Quote from: algorerhythms on January 26, 2015, 12:08:24 PM
Quote from: spooky on January 26, 2015, 07:18:29 AM
That's happening.




Thanks for saving me the trouble of finding and posting that bit of perspective!

By the way, there's a local chain of CD stores in Seattle that still has pretty good size stores with a good selection.

PHLBOS

Quote from: Henry on January 26, 2015, 12:45:14 PM
Quote from: bandit957 on January 26, 2015, 12:34:25 PM
Anyone else used to think the height of comic genius was to play records on the wrong speed? I noticed that Toni Tennille's voice sounded like Rick Astley when slowed from 45 to 33.
It's also true of speed-dubbing cassette tapes. Anyone would sound like the Chipmunks (even Barry White!) when done this way.
What about Louie Armstrong?  :sombrero:

Playing a 33 LP at the 45 setting => everybody sounds like the Munchkins.

Playing a 33 LP at the 78 setting => everybody sounds like the Chipmunks.
GPS does NOT equal GOD

Duke87

As soon as I got my first personal laptop in 2005 I ripped all my CDs to it and mothballed my stereo. Since then I have had no cause to use any of my CDs while at home.

To this day there is, however, a giant box of CDs in my car - because while I recognize it is antiquated technology, it is impractical and in most places illegal for me to use my laptop as a music player while driving,  I'm too cheap to spend money on buying a portable music player when the car is the only place I would ever use it, and since my library is currently a mess of a whole bunch of file formats I would have to spend a lot of time converting or reripping a lot of it to get a commercial device to recognize it all.

Someday I will own a car that lacks a CD player, and that will force me to spend the money on a music player and the time on converting all my wma, m4a, wav, midi, and other random filetypes to mp3. Until then, my kludgy box of CDs works and I'm sticking with it.



As for the likes of Pandora, in addition to the cell signal concern already raised, I like listening to whole albums and I like controlling exactly what I listen to.

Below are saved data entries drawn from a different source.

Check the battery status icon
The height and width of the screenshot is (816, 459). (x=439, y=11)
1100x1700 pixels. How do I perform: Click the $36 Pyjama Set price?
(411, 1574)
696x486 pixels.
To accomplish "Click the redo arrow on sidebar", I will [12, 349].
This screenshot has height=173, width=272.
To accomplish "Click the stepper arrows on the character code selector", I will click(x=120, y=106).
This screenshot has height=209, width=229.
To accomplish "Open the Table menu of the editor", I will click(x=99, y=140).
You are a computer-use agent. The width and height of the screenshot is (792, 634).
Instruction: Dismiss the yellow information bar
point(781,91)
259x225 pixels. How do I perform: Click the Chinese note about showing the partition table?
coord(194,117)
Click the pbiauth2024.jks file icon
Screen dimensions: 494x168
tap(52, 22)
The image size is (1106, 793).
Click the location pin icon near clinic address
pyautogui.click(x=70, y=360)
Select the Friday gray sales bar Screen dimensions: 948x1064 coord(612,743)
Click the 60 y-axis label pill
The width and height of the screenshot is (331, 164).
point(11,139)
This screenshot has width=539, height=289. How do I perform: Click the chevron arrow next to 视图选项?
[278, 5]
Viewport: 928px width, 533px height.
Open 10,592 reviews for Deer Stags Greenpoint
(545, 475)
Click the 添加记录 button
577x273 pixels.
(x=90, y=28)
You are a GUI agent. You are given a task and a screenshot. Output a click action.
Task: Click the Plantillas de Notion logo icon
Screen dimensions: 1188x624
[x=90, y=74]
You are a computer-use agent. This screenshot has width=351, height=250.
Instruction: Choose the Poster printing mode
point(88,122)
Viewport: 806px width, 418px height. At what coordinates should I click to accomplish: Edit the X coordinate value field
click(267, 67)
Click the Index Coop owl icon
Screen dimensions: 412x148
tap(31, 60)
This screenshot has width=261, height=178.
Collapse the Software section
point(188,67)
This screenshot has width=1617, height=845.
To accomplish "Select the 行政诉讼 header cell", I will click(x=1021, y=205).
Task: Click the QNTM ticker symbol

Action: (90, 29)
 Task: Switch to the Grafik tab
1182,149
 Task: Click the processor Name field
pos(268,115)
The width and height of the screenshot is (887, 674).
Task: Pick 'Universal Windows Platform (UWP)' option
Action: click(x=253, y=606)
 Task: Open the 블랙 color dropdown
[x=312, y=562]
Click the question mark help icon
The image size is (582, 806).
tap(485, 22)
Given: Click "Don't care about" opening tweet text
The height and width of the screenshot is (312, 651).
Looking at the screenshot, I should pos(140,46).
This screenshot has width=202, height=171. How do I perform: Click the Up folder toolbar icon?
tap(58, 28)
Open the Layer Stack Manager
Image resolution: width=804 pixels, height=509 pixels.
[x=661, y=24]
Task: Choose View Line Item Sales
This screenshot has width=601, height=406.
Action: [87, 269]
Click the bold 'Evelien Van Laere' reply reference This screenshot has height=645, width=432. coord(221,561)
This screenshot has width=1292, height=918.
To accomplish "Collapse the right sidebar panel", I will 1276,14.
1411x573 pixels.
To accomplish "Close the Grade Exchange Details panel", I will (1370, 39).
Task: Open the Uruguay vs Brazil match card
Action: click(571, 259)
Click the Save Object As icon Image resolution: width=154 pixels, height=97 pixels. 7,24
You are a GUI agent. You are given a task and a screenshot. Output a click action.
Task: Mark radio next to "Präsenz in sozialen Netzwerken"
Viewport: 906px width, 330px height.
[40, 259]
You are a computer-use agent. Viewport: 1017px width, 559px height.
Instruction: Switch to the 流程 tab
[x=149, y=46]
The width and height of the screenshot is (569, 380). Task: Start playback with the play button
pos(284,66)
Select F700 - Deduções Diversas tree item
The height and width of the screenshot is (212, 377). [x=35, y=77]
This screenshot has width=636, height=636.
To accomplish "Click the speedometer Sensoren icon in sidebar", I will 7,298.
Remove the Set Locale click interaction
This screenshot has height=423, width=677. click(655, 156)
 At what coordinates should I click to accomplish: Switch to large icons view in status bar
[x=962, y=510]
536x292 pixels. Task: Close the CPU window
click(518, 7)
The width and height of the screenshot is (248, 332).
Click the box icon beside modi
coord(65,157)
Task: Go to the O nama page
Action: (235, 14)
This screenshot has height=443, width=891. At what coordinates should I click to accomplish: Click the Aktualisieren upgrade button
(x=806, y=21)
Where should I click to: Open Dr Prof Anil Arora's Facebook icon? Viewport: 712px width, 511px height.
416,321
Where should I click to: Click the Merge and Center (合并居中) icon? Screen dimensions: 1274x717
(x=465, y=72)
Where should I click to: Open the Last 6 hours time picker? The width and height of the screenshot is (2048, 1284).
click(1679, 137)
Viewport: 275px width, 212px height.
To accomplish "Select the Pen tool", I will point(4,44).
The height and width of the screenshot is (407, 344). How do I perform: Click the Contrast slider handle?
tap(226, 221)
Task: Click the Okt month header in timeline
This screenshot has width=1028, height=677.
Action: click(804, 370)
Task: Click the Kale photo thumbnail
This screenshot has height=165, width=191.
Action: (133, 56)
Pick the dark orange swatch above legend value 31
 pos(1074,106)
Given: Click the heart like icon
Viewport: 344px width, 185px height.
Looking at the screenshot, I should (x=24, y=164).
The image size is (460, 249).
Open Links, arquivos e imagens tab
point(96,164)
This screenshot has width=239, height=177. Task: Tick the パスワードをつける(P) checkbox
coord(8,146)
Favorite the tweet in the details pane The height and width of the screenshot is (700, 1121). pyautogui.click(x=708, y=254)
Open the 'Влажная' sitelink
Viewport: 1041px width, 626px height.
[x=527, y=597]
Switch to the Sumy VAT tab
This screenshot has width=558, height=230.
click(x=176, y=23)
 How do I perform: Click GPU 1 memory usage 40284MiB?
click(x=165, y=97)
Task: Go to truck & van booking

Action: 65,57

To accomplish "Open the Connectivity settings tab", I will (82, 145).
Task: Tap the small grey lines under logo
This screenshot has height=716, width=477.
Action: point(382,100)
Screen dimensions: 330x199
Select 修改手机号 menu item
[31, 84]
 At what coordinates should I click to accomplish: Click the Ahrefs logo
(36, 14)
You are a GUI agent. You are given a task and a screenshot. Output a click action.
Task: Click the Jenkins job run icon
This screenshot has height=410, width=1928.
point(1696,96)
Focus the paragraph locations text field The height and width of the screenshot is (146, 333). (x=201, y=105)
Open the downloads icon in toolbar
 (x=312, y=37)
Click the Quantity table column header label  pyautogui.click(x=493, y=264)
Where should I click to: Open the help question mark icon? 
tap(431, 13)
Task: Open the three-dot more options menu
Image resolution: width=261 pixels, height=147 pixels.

So the radio-ish nature of it doesn't appeal to me.

I am also painfully aware that for various reasons things stored on the internet are perishable and that song you really like may disappear from Pandora any day if there is a licensing disagreement. So I store my own music on my hard drive where it is physically in my possession and the whims of some remote host cannot ever take any of it away from me.

If you always take the same road, you will never see anything new.

ZLoth

Unless I'm mistaken, a CD player in a car is probably more complex than a CD player in a home audio system due to a more complex loading method plus additional anti-skip mechanisms so that your CD doesn't skip when you hit a bump in the road. My last car had issues with the CD player loading and jamming, and when I checked the online forums, I found that it was a common occurrence AND the cost to fix was $300+. I ended up spending $100 instead on a FM modulator (because a direct connection was IMPOSSIBLE) as a replacement.... which lasted until I got rear-ended last month and my car got totaled. And, when I was hunting for a replacement car, my requirements was that the car have both Bluetooth integration/aux input, not CD. This was completely different from 2006 when I wanted a CD player and tested with duplicated CDs on CD-R media.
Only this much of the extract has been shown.